## Document text
Wordle is a web-based word game created and developed by Welsh software engineer Josh Wardle. In the game, players have six attempts to guess a five-letter word, receiving feedback through colored tiles that indicate correct letters and their placement. A single puzzle is released daily, with all players attempting to solve the same word. It was inspired by word games like Jotto and the game show Lingo.
Originally developed as a personal project for Wardle and his partner, Wordle was publicly released in October 2021. It gained widespread popularity in late 2021 after the introduction of a shareable emoji-based results format, which led to viral discussion on social media. The game's success spurred the creation of numerous clones, adaptations in other languages, and variations with unique twists, such as Quordle and Heardle. Wordle was played 4.8 billion times during 2023.
In January 2022, Wordle was acquired by The New York Times Company for a seven-figure sum and integrated into its games platform the following month. While the Times initially preserved the game's core mechanics, it later introduced minor modifications, including editorial oversight and word list adjustments. The acquisition also led to concerns about potential monetization, though the game remained free-to-play.
Gameplay
![A four-row grid of white letters in coloured square tiles, with 5 letters in each row, reading ARISE, ROUTE, RULES, REBUS. The A, I, O, T, and L are in grey squares; the R, S, and E of ARISE, U and E of ROUTE, and U and E of RULES are in yellow squares, and the R of ROUTE, R and S of RULES, and all letters of REBUS are in green squares.](https://upload.wikimedia.org/wikipedia/commons/thumb/e/ec/Wordle_196_example.svg/162px-Wordle_196_example.svg.png)
![Text saying "Wordle 196 4/6", followed by four lines of five emoji boxes each: white, yellow, white, yellow, yellow; green, white, yellow, white, yellow; green, yellow, white, yellow, green; green, green, green, green, green.](https://upload.wikimedia.org/wikipedia/commons/thumb/8/8b/Wordle_Emoji_Screenshot.png/165px-Wordle_Emoji_Screenshot.png)

## Source material
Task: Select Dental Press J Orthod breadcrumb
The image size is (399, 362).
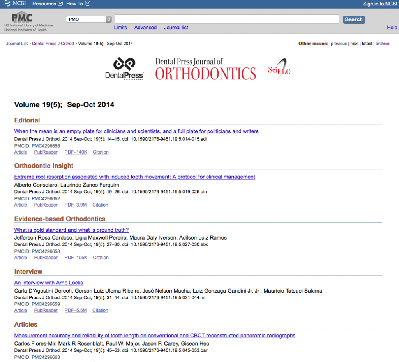Action: 53,44
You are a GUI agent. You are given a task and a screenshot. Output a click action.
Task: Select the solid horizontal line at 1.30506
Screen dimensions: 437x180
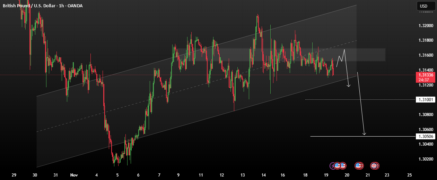[362, 137]
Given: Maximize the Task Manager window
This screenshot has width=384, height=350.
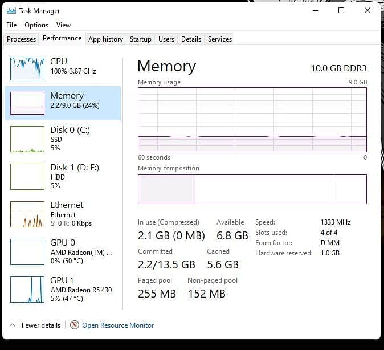Looking at the screenshot, I should pyautogui.click(x=341, y=10).
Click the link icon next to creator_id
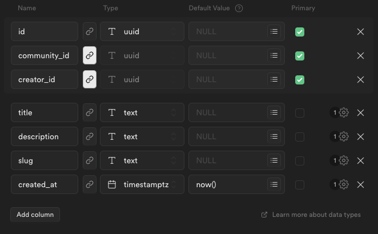Screen dimensions: 378x234 (90, 79)
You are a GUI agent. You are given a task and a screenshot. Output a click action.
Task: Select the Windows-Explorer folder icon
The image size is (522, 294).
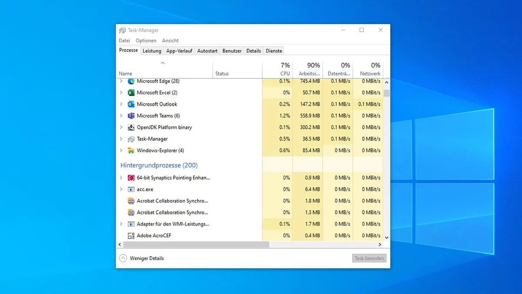click(x=131, y=150)
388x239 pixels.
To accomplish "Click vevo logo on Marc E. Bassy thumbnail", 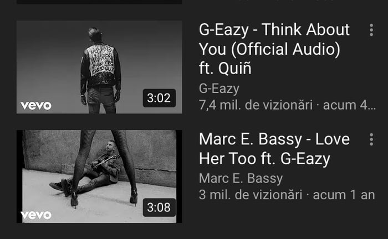I will click(36, 215).
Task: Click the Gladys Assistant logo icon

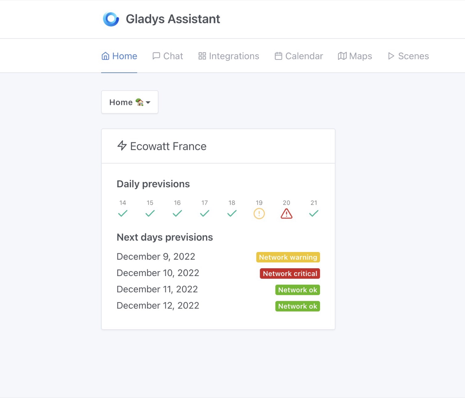Action: 111,19
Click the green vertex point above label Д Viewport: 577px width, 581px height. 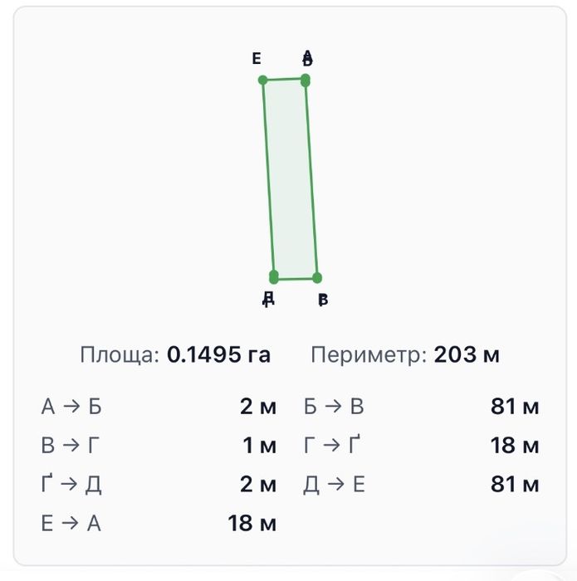[x=274, y=276]
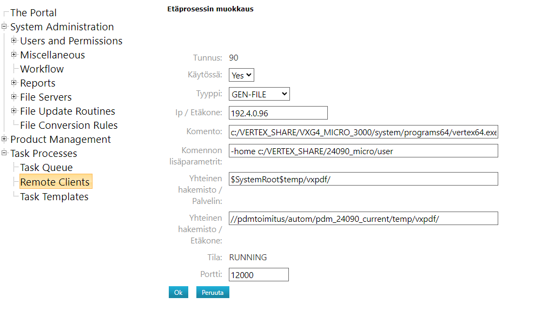Expand the Miscellaneous tree node
This screenshot has height=310, width=548.
14,55
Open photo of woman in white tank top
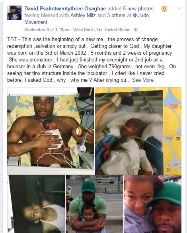Screen dimensions: 187x233 click(x=36, y=204)
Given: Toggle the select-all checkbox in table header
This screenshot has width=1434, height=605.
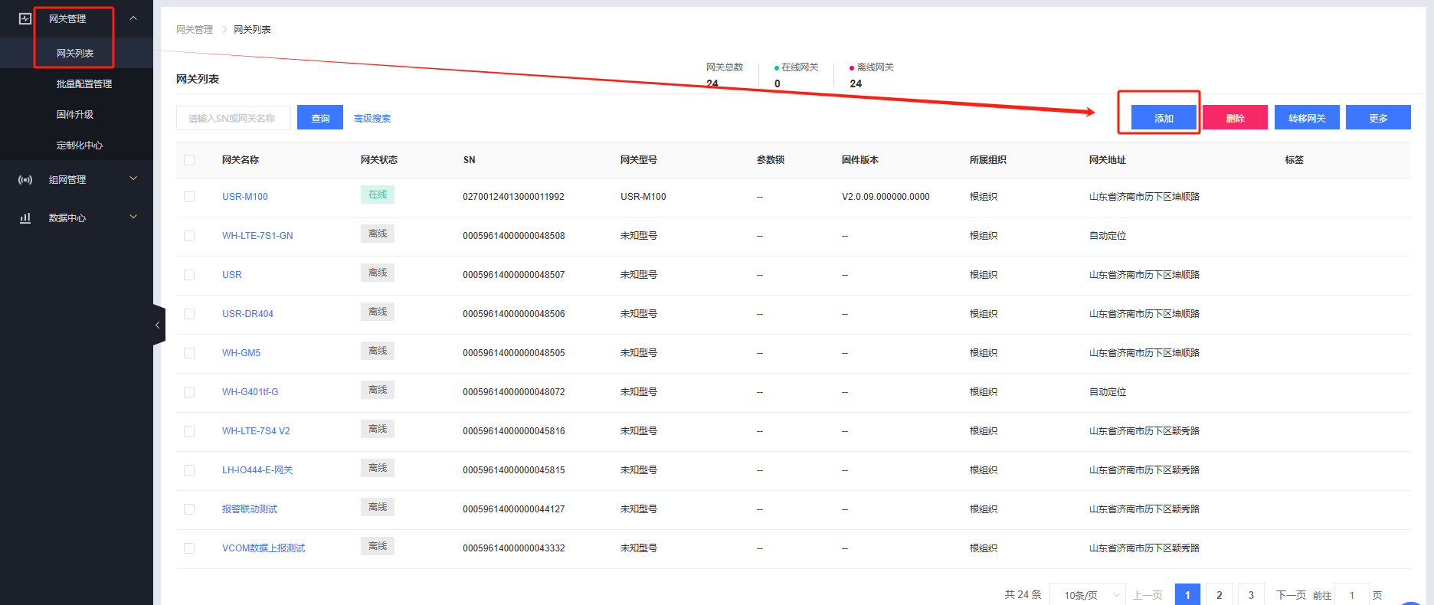Looking at the screenshot, I should tap(189, 160).
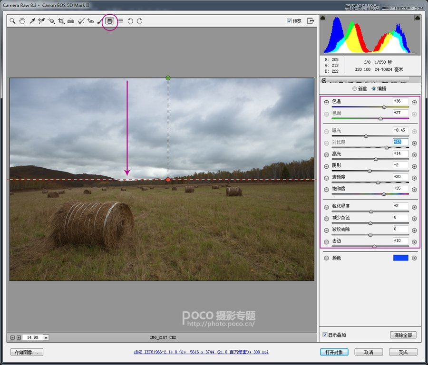Viewport: 428px width, 365px height.
Task: Open the zoom level dropdown arrow
Action: (x=46, y=337)
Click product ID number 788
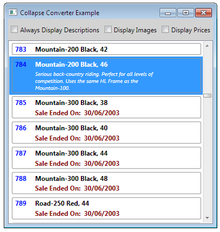The height and width of the screenshot is (232, 220). coord(21,179)
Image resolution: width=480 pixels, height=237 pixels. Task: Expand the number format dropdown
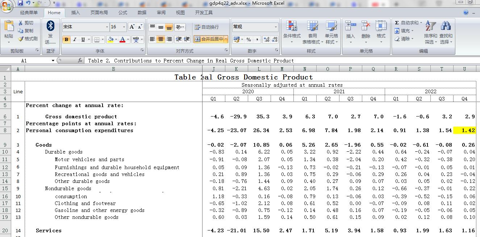(275, 27)
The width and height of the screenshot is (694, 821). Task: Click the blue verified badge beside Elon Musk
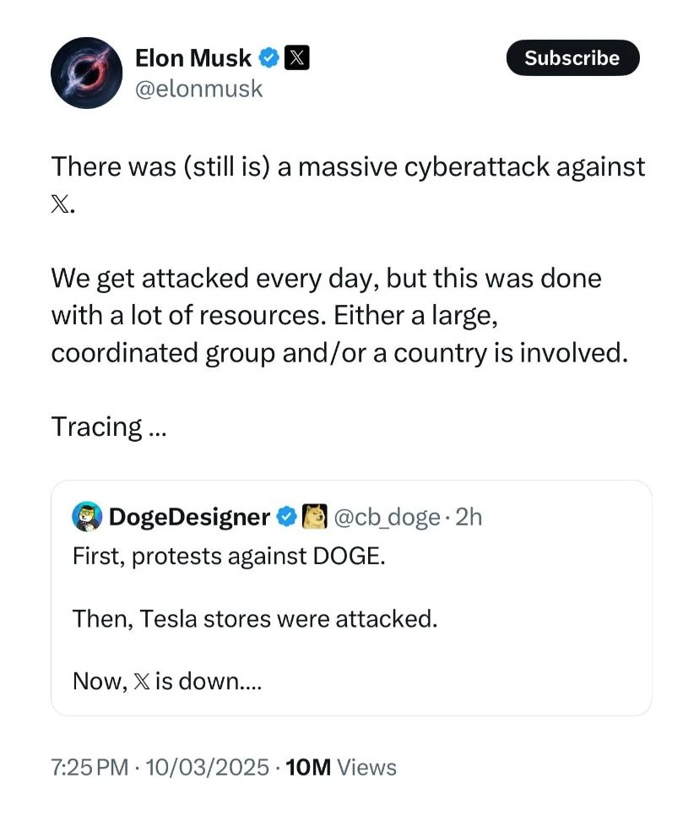tap(269, 57)
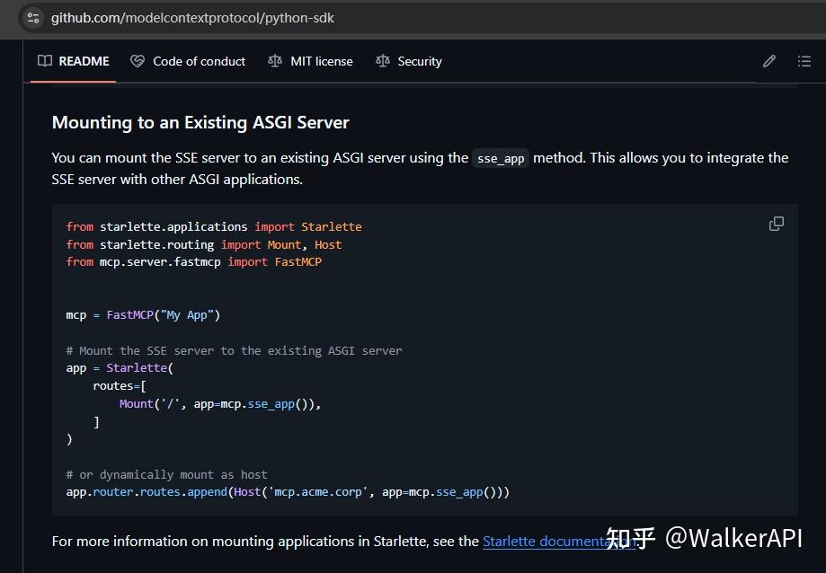Click the heart icon for Code of conduct
This screenshot has width=826, height=573.
coord(138,61)
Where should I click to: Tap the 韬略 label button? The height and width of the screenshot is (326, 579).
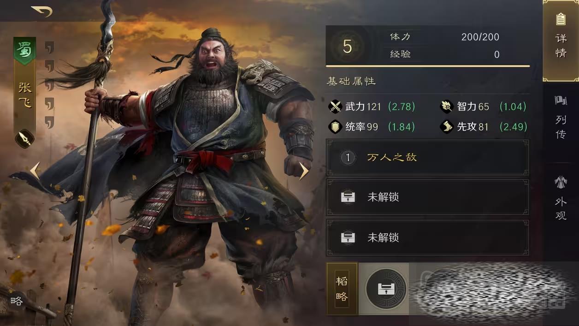click(x=342, y=289)
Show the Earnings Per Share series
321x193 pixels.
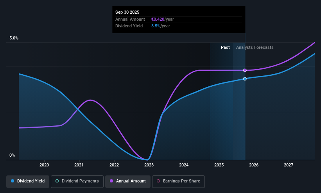point(178,181)
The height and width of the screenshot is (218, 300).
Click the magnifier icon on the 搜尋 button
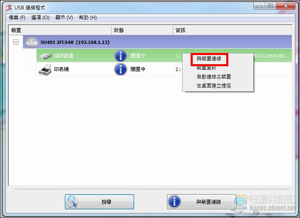pos(72,202)
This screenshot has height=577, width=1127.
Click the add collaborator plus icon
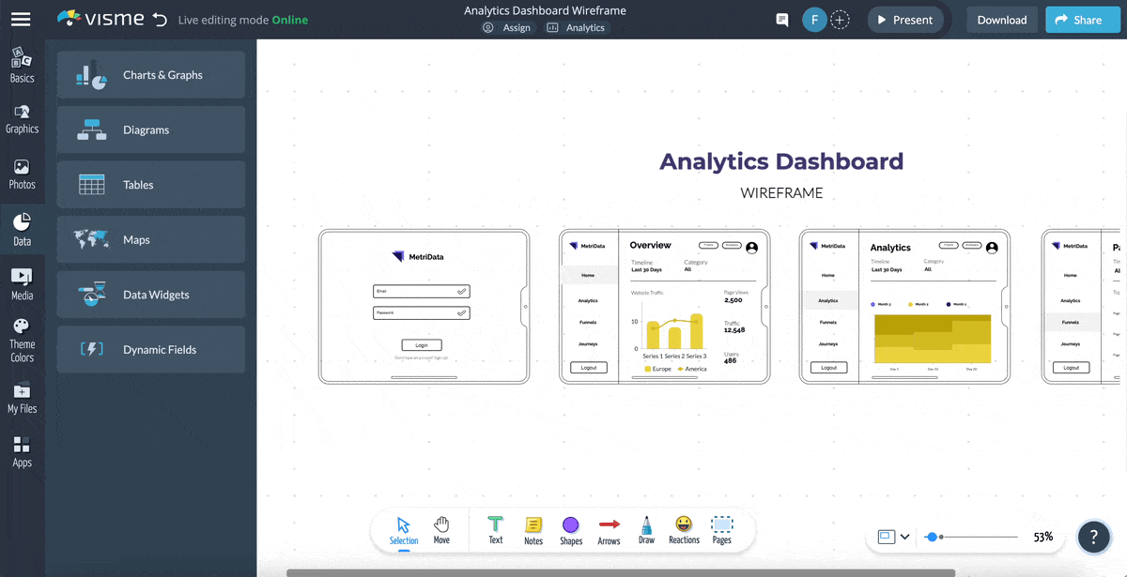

## Brief 1
In the Wordle article, how many times was Wordle played during 2023?
## Brief 2
Reproduce the stretch of the Wordle article from "Wordle is a" through "times during 2023." word for word.

## Answer space 1
4.8 billion times.

## Answer space 2
Wordle is a web-based word game created and developed by Welsh software engineer Josh Wardle. In the game, players have six attempts to guess a five-letter word, receiving feedback through colored tiles that indicate correct letters and their placement. A single puzzle is released daily, with all players attempting to solve the same word. It was inspired by word games like Jotto and the game show Lingo.
Originally developed as a personal project for Wardle and his partner, Wordle was publicly released in October 2021. It gained widespread popularity in late 2021 after the introduction of a shareable emoji-based results format, which led to viral discussion on social media. The game's success spurred the creation of numerous clones, adaptations in other languages, and variations with unique twists, such as Quordle and Heardle. Wordle was played 4.8 billion times during 2023.